Texto de leitura:
========

Inconformado com a perda da CPMF no fim de 2007, o Governo Federal sempre que possível ameaça o povo brasileiro com sua recriação, o que ocorre no presente momento de grave crise fiscal.

Sem adentrar na indispensabilidade de redução dos gastos públicos com a extinção de inúmeros ministérios desnecessários (salvo para empregar apadrinhados políticos) e de cargos em confiança excessivos (também utilizados para empregar apadrinhados políticos), a desculpa do momento para a ameaça de recriação da CPMF é a necessidade de reduzir o “rombo” existente na Previdência Social.

Nas palavras do Ministro da Fazenda, "a CPMF irá integralmente para o pagamento de aposentadorias. Ela será destinada à Previdência Social. Este é o destino a ser dado na PEC que será enviada ao Congresso Nacional".

Será possível acreditar nestes nobres propósitos!? Diz o ditado que “gato escaldado tem medo de água fria”.

A própria Presidente da República declarou nos longínquos anos de 2010 e 2011 que seria contra a criação da indigitada contribuição pois esta teria sido um engodo já que não tivera seus recursos destinados à saúde, como era originariamente previsto.
  
A previdência social, assim como a assistência social e a saúde, deve ser custeada por meio das contribuições sociais, conforme estabelecido pelo artigo 195 da Constituição Federal.

A principais contribuições sociais (PIS, COFINS, CSLL e Contribuições Previdenciárias) arrecadaram até o momento em 2015 o total de R$ 368,4 bilhões. No ano de 2014 essas mesmas contribuições responderam por uma arrecadação de R$ 633,3 bilhões.

A análise do fluxo de caixa do INSS no ano de 2014 permite-nos constatar que o saldo operacional anual foi negativo em R$ 10 bilhões; enquanto o saldo previdenciário (arrecadação líquida menos os benefícios do Regime Geral de Previdência Social) foi negativo em R$ 57 bilhões; e o saldo da arrecadação líquida menos todos os benefícios pagos pelo INSS foi negativo em R$ 96 bilhões.

Esta primeira análise pode nos induzir ao erro de defender a imperiosidade de nova fonte de custeio para a Previdência Social. No entanto, não podemos nos esquecer da DRU (Desvinculação de Receitas da União) segundo a qual podem ser desvinculados 20% (vinte por cento), dentre outros, dos recursos arrecadados através das contribuições sociais. No ano de 2014 isso significou R$ 126,6 bilhões; no ano de 2015, até o momento, R$ 73,6 bilhões. A simples extinção da DRU permitiria cobrir o “rombo” do INSS em 2014 e ainda sobrariam quase R$ 30 bilhões.

========

Material fornecido:
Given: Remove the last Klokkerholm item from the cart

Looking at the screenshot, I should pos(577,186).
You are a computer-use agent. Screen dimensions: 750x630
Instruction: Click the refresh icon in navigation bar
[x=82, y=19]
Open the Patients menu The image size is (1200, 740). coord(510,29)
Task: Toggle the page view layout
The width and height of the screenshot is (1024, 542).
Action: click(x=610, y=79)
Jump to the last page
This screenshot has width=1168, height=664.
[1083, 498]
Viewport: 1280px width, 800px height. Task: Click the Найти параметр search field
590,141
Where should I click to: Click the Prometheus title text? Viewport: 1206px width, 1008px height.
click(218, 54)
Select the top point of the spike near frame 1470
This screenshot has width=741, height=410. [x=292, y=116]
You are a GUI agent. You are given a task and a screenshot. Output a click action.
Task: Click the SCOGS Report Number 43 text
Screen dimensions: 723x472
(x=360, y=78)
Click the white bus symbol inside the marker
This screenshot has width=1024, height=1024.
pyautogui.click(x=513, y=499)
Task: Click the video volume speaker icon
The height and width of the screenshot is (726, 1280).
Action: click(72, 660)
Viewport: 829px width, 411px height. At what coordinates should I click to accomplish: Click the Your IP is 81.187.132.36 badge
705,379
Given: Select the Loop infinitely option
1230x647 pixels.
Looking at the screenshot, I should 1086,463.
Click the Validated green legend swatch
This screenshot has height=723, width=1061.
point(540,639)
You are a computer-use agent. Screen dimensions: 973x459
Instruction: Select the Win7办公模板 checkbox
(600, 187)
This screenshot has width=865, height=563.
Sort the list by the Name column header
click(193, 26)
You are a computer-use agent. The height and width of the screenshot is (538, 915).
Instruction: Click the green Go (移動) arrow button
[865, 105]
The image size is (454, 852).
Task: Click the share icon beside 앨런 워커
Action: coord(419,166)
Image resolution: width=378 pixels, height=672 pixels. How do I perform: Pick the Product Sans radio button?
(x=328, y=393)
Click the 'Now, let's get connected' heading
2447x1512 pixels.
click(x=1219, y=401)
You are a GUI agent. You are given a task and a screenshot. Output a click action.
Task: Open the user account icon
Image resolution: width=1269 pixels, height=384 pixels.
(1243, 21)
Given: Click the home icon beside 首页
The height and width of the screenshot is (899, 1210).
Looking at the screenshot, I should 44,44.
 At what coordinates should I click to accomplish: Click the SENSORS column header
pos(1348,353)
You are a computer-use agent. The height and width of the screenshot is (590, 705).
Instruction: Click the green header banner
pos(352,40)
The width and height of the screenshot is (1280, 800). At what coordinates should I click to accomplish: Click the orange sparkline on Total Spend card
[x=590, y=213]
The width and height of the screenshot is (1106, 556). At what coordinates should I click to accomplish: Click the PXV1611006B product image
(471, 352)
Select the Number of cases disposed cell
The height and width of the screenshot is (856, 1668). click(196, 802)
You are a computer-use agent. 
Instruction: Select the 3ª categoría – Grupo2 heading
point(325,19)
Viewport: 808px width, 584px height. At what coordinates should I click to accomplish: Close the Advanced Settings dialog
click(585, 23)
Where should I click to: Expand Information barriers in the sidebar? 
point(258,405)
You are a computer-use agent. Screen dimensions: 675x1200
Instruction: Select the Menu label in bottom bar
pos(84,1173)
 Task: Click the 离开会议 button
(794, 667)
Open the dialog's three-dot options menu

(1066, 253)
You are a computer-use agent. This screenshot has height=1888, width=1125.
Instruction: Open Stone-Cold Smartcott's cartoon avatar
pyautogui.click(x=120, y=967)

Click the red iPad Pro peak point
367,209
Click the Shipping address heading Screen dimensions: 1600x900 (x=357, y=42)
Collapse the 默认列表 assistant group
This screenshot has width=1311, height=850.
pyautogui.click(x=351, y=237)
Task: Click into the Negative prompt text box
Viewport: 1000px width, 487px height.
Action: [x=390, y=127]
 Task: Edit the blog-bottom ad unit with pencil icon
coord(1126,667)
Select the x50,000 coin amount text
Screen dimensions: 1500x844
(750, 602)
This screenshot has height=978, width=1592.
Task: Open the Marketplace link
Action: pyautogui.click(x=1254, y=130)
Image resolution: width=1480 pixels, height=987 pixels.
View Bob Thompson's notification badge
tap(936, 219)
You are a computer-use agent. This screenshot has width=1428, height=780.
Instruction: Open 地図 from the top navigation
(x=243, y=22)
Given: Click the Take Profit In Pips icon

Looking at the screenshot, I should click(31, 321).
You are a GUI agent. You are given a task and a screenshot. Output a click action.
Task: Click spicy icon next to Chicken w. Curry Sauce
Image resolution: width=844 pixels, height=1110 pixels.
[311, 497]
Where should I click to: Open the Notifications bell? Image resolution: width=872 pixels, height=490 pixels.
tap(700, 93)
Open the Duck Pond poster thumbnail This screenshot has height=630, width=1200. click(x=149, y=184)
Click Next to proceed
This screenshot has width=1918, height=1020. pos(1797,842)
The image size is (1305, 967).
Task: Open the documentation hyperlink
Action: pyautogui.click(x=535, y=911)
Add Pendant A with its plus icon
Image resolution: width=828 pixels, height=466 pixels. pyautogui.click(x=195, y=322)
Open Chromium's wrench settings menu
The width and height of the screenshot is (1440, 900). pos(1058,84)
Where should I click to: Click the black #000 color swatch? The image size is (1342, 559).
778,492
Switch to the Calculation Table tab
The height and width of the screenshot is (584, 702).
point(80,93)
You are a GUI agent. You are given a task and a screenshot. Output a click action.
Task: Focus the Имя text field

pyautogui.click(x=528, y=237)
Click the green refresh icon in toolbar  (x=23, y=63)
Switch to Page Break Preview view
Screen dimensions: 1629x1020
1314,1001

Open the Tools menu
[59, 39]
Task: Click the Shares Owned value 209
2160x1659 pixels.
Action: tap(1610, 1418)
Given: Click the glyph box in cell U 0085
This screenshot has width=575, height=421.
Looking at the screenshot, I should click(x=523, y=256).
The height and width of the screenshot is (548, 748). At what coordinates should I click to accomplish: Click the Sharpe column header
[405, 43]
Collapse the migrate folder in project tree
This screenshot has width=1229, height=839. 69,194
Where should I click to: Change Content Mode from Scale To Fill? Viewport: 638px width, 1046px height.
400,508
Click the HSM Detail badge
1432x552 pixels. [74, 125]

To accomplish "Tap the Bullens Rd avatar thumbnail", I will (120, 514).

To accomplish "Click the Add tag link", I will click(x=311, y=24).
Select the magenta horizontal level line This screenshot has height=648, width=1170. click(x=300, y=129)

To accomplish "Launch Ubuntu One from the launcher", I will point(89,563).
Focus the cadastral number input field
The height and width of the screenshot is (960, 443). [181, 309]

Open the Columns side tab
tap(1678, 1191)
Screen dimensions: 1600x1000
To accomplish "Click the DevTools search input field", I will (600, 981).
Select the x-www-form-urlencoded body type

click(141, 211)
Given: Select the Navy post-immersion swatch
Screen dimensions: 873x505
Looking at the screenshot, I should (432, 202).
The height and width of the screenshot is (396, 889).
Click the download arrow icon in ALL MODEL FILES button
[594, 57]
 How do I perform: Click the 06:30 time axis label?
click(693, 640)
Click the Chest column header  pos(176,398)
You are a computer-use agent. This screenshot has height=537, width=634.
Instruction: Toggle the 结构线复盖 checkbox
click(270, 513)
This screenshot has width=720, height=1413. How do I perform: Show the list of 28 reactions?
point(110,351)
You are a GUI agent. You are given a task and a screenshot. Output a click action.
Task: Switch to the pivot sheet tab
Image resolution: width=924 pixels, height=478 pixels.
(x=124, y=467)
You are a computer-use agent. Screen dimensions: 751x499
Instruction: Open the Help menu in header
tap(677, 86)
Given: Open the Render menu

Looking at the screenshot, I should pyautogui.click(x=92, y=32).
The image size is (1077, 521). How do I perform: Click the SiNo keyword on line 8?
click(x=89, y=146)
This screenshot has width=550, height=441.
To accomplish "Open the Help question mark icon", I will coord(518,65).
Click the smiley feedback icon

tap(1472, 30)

========

Tarefa 1: De acordo com o texto sobre a CPMF, quanto as principais contribuições sociais arrecadaram no ano de 2014?
Tarefa 2: Traduza para o inglês a seguinte frase do texto sobre a CPMF: "A previdência social, assim como a assistência social e a saúde, deve ser custeada por meio das contribuições sociais, conforme estabelecido pelo artigo 195 da Constituição Federal."
Tarefa 3: Prolongue o texto sobre a CPMF, começando logo após a última frase apresentada.
Não é preciso consultar os itens.

Resposta esperada 1: R$ 633,3 bilhões.

Resposta esperada 2: Social security, like social assistance and health care, must be funded through social contributions, as established by Article 195 of the Federal Constitution.

Resposta esperada 3:
Analisando-se ainda o fluxo de caixa do INSS, verifica-se que houve o repasse ao mesmo de R$ 24,5 bilhões relativos à arrecadação com a COFINS e de R$ 9,5 bilhões relativos à arrecadação com a CSLL (Contribuição Social sobre o Lucro Líquido). Com a COFINS foram arrecadados R$ 195 bilhões enquanto a CSLL arrecadou R$ 65,5 bilhões em 2014.

Em conclusão, para a solução do “alarmante” déficit previdenciário bastaria a União Federal excluir as contribuições sociais da DRU, bem como destinar ao INSS maior parcela do produto da arrecadação das contribuições COFINS e CSLL.

A realidade da saúde pública brasileira não nos leva a crer que os mais de R$ 200 bilhões que são arrecadados pelas contribuições COFINS e CSLL, não repassados ao INSS, sejam integralmente destinados à saúde.

A realidade nos demonstra que esses recursos são utilizados em finalidades distintas daquelas para as quais foram cobrados. Não podemos coadunar com a perpetuação desse escárnio e roubo de que são vítimas os cidadãos brasileiros.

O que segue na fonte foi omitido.